**Stored data:**
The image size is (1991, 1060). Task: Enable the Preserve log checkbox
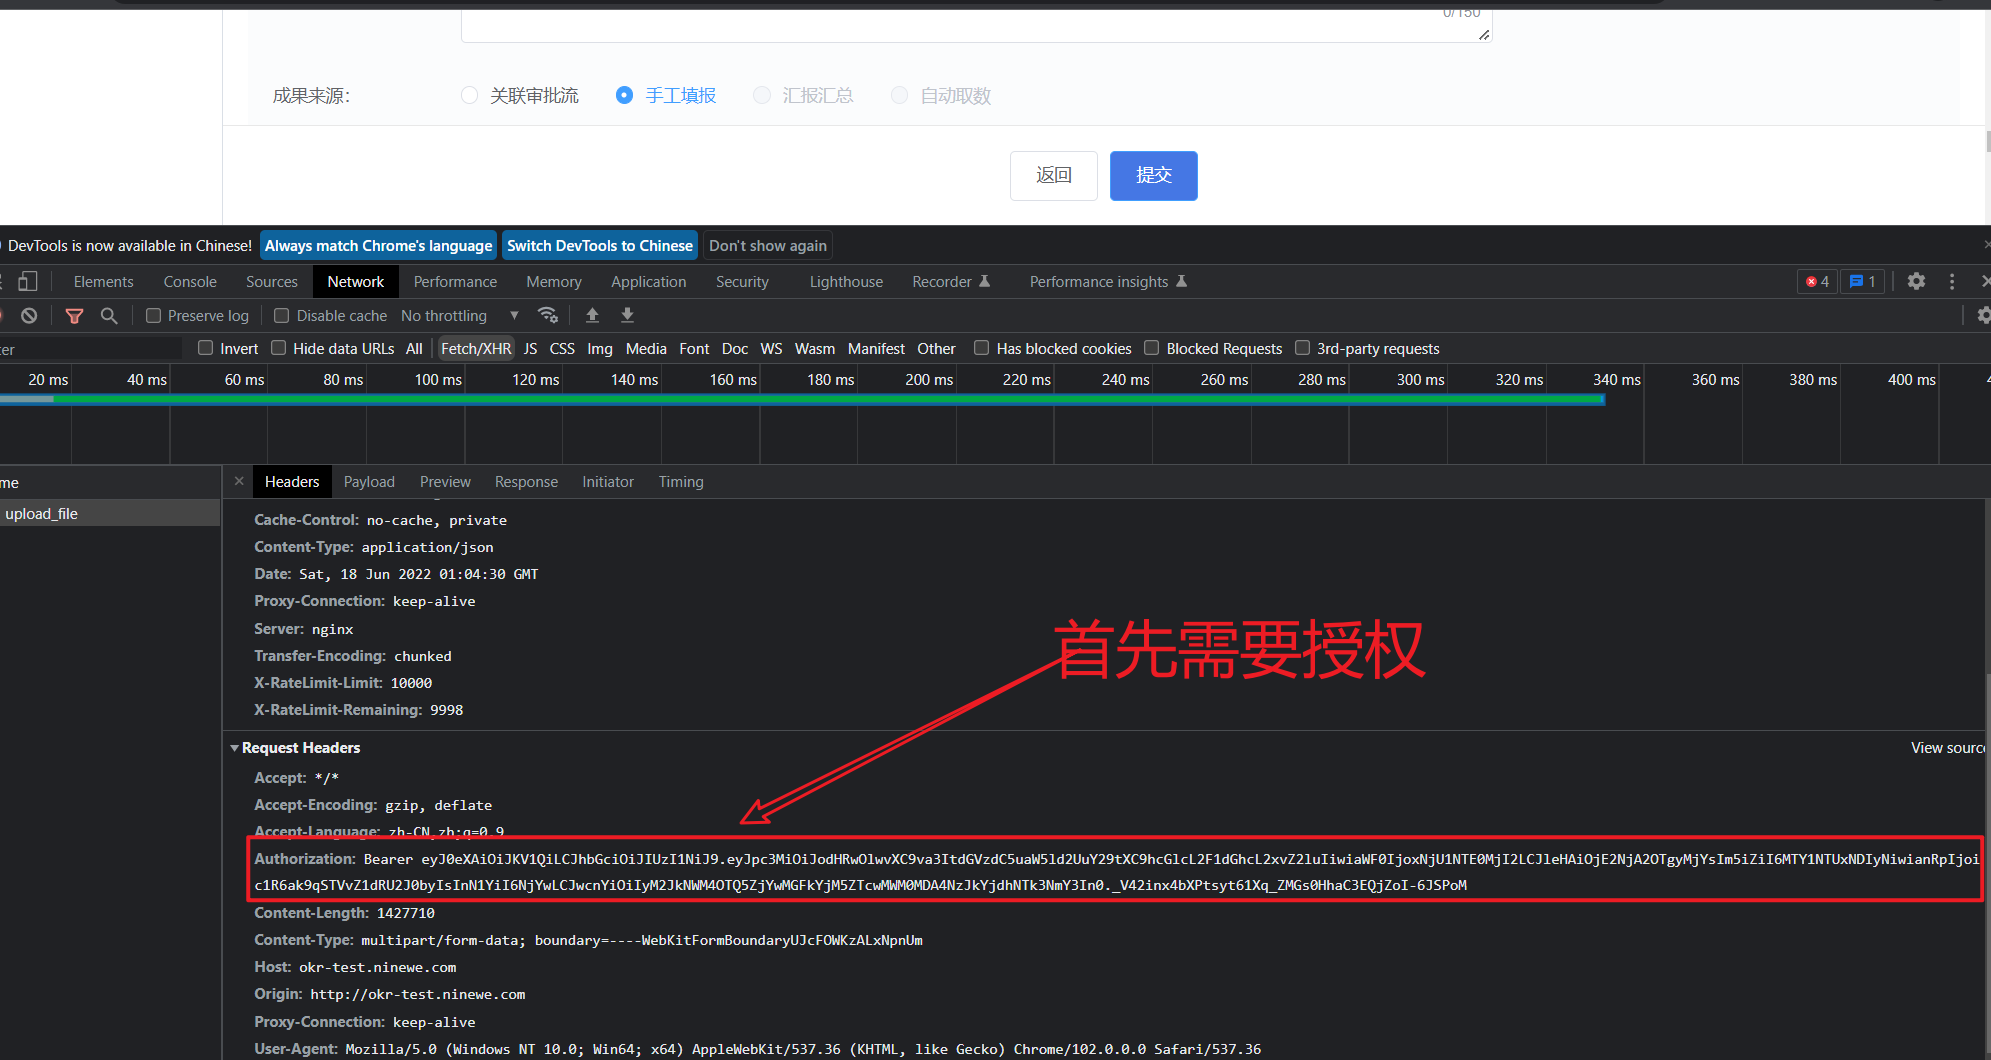coord(153,315)
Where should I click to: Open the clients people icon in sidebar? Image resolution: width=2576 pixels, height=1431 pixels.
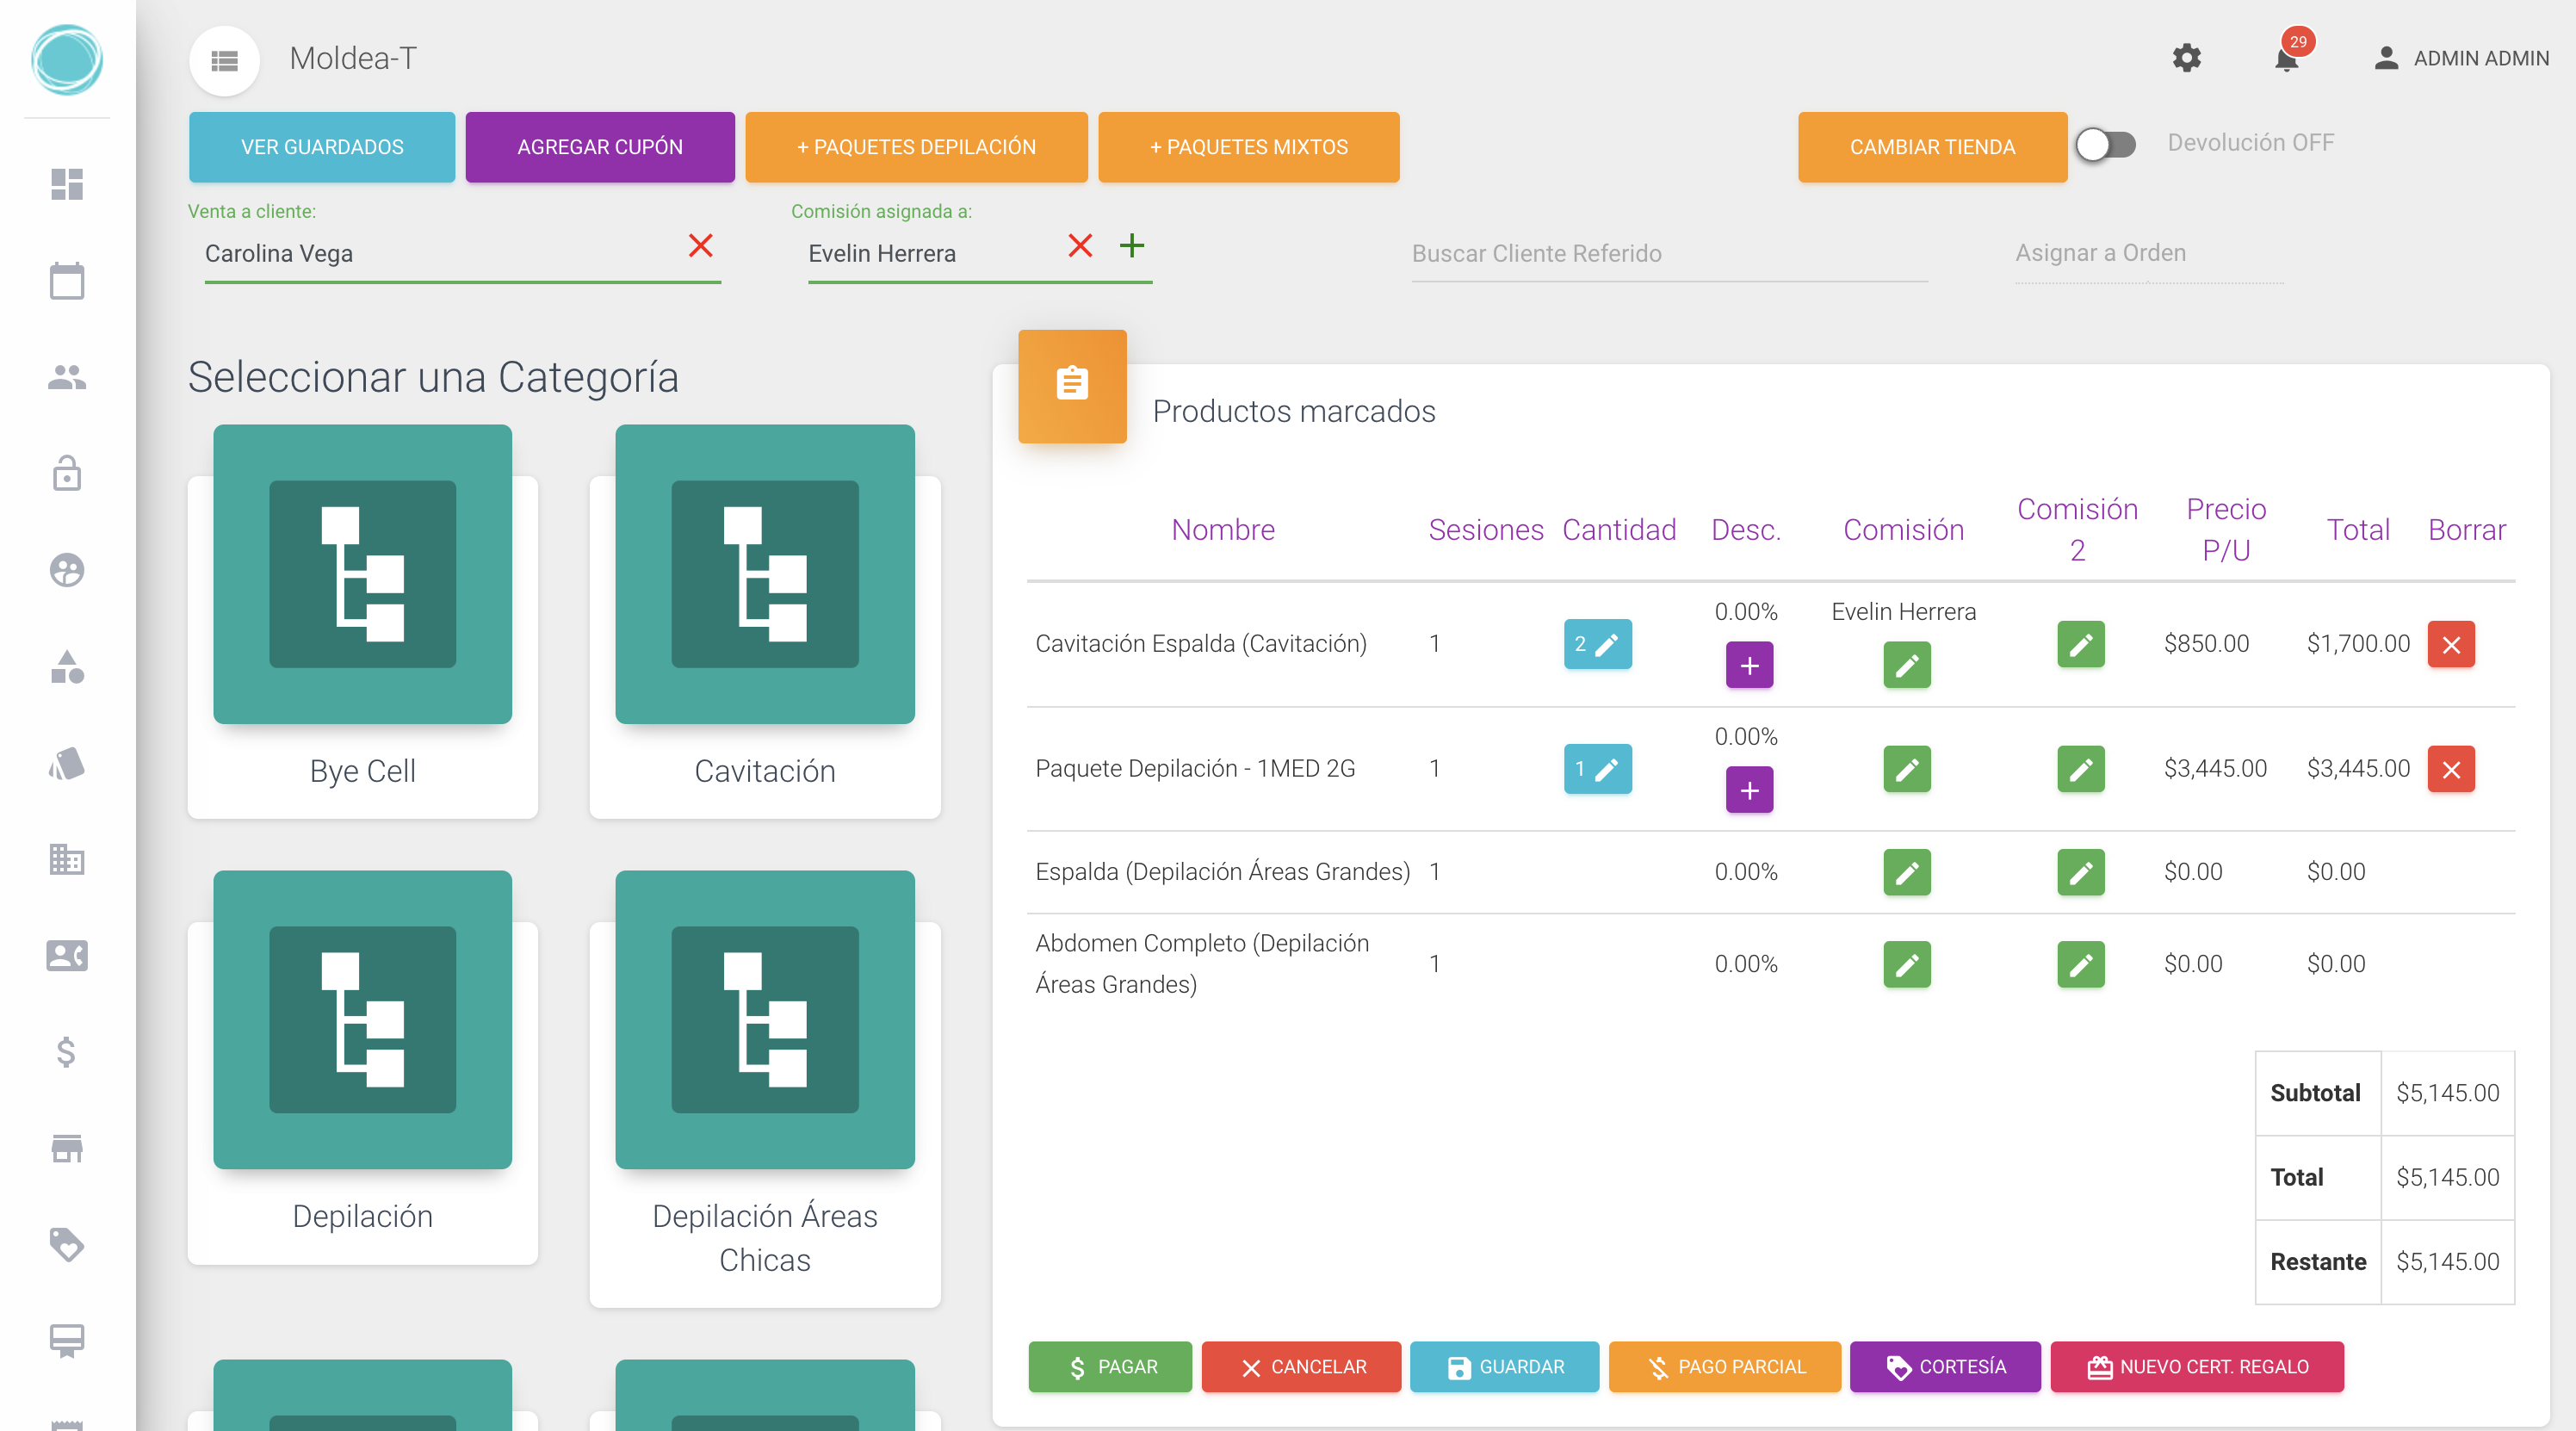(67, 378)
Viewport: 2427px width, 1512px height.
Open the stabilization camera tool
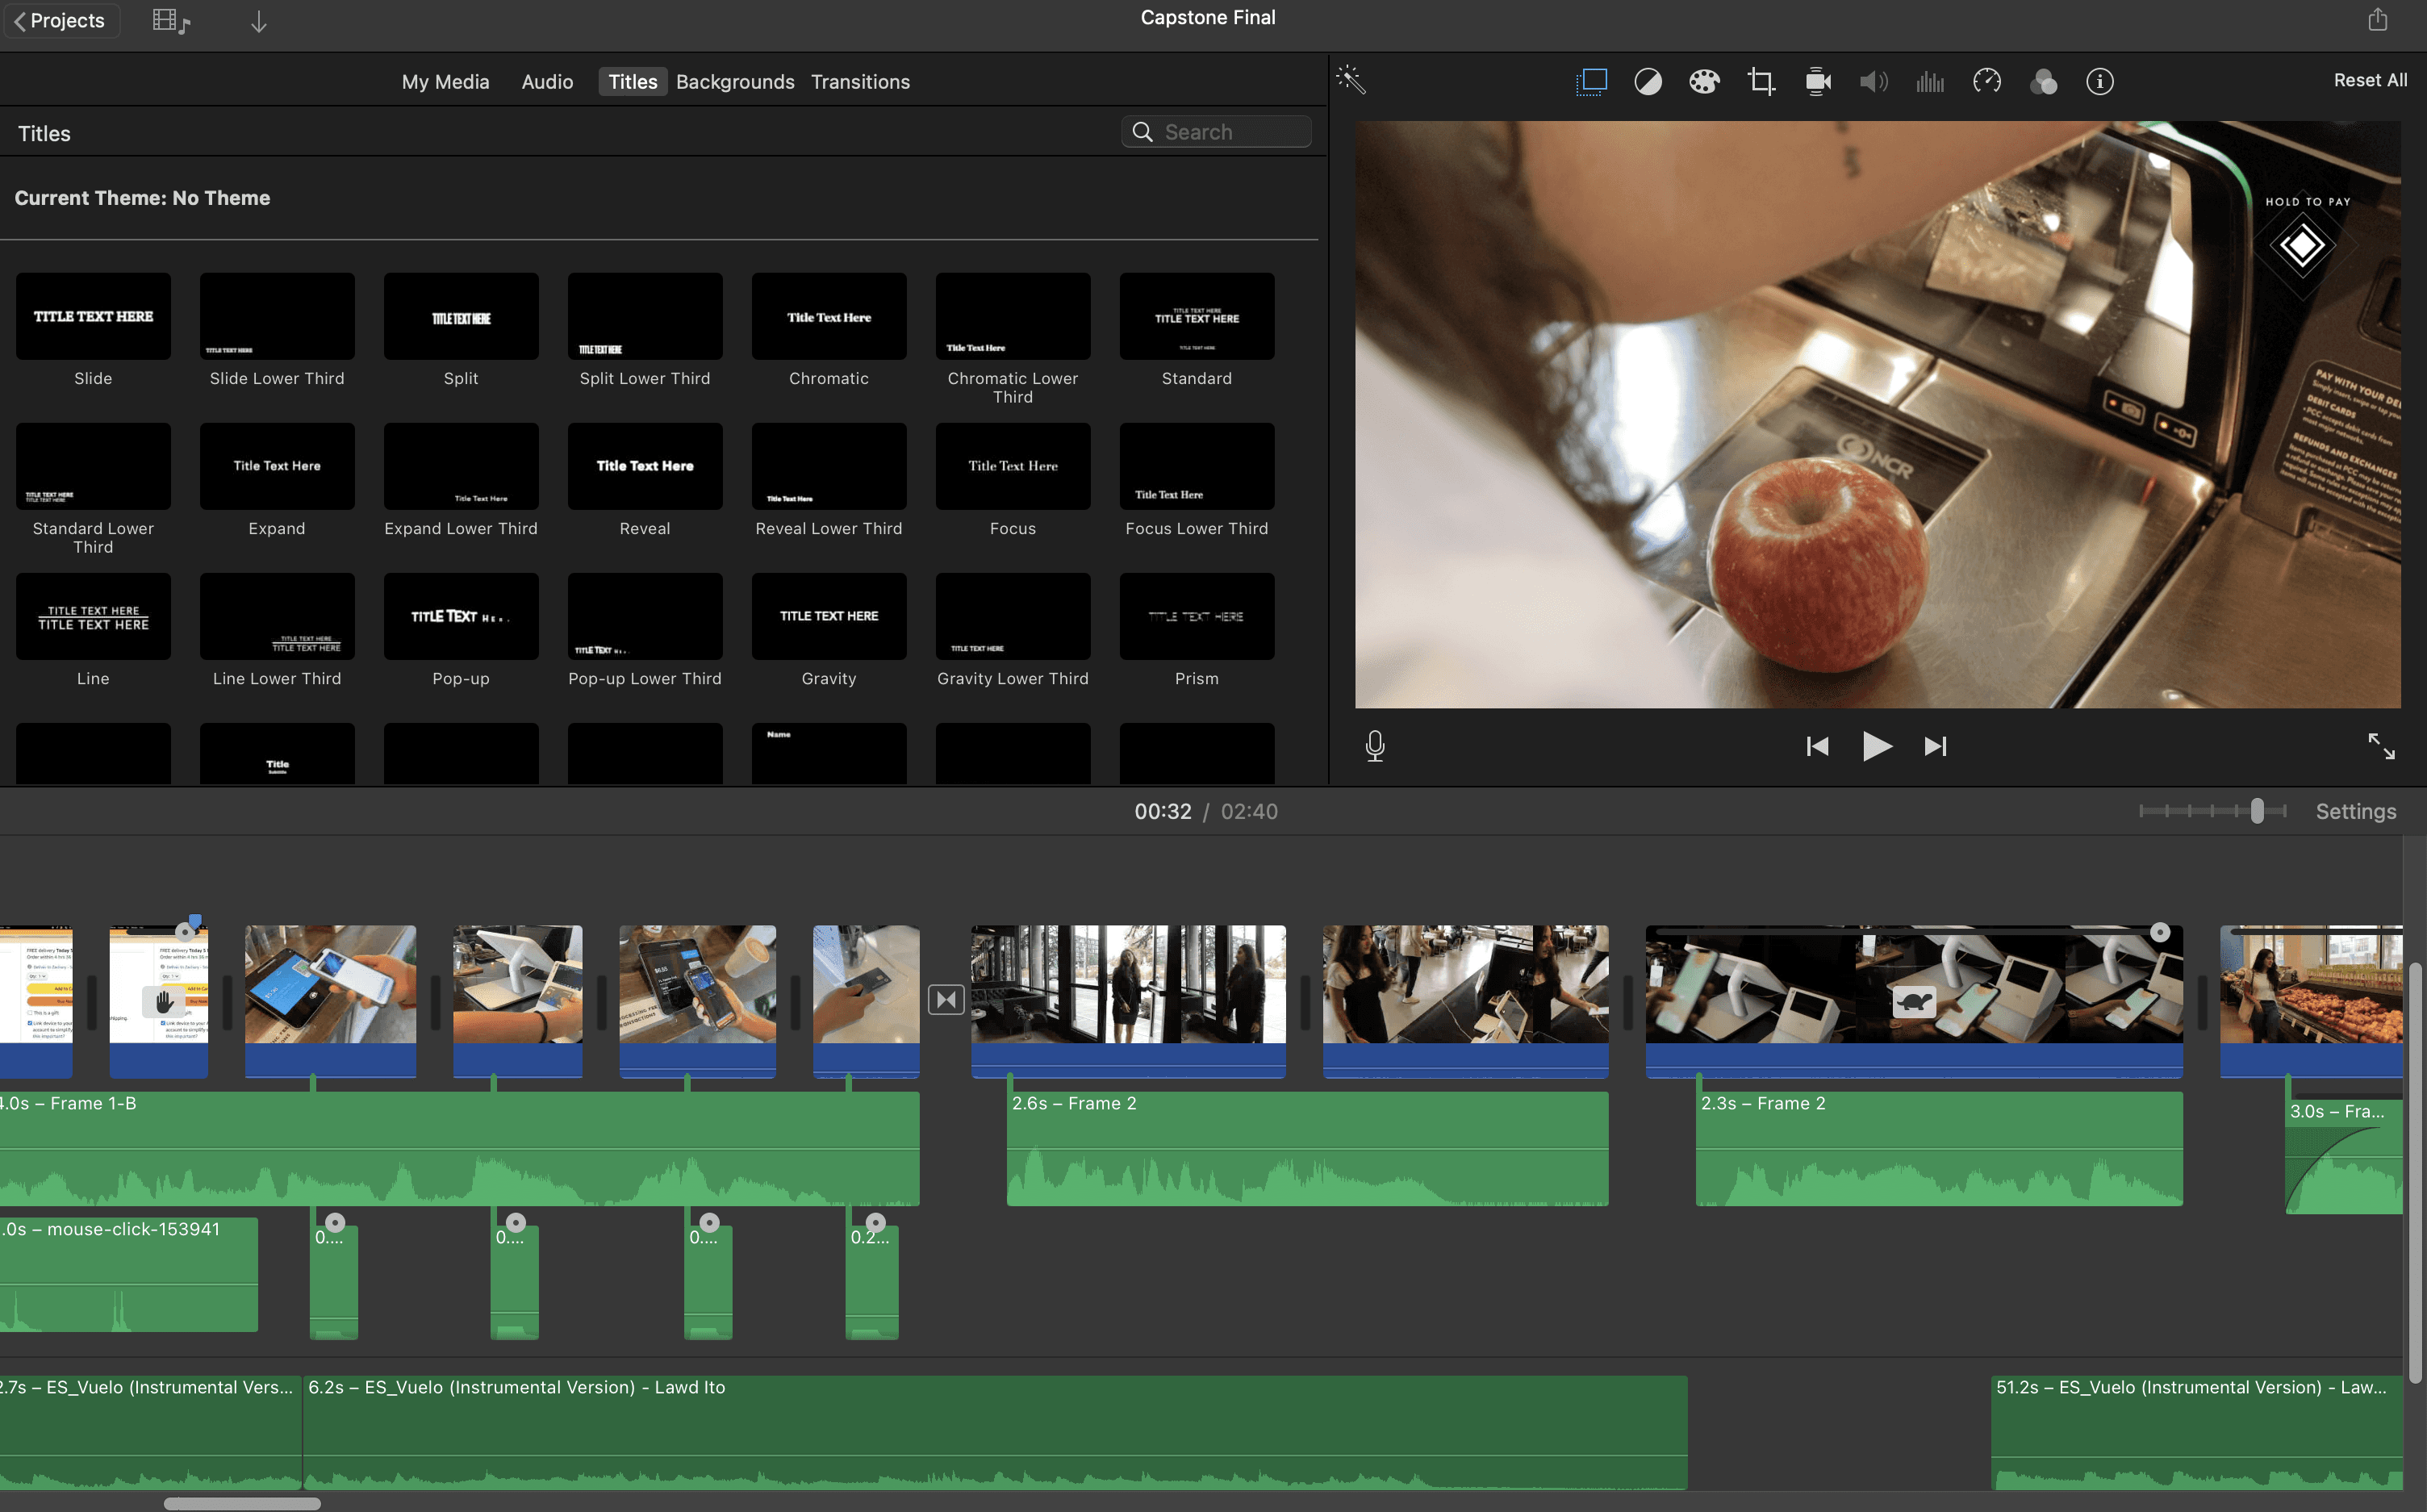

**Exercise objective:** Excluding pictures, copy exactly the lines from the line containing "Where should I" through the last line of the data, inclusive.

**Written answer:**
Where should I click to: Open the clients people icon in sidebar? Image resolution: width=2576 pixels, height=1431 pixels.
(67, 378)
Viewport: 2427px width, 1512px height.
Open the stabilization camera tool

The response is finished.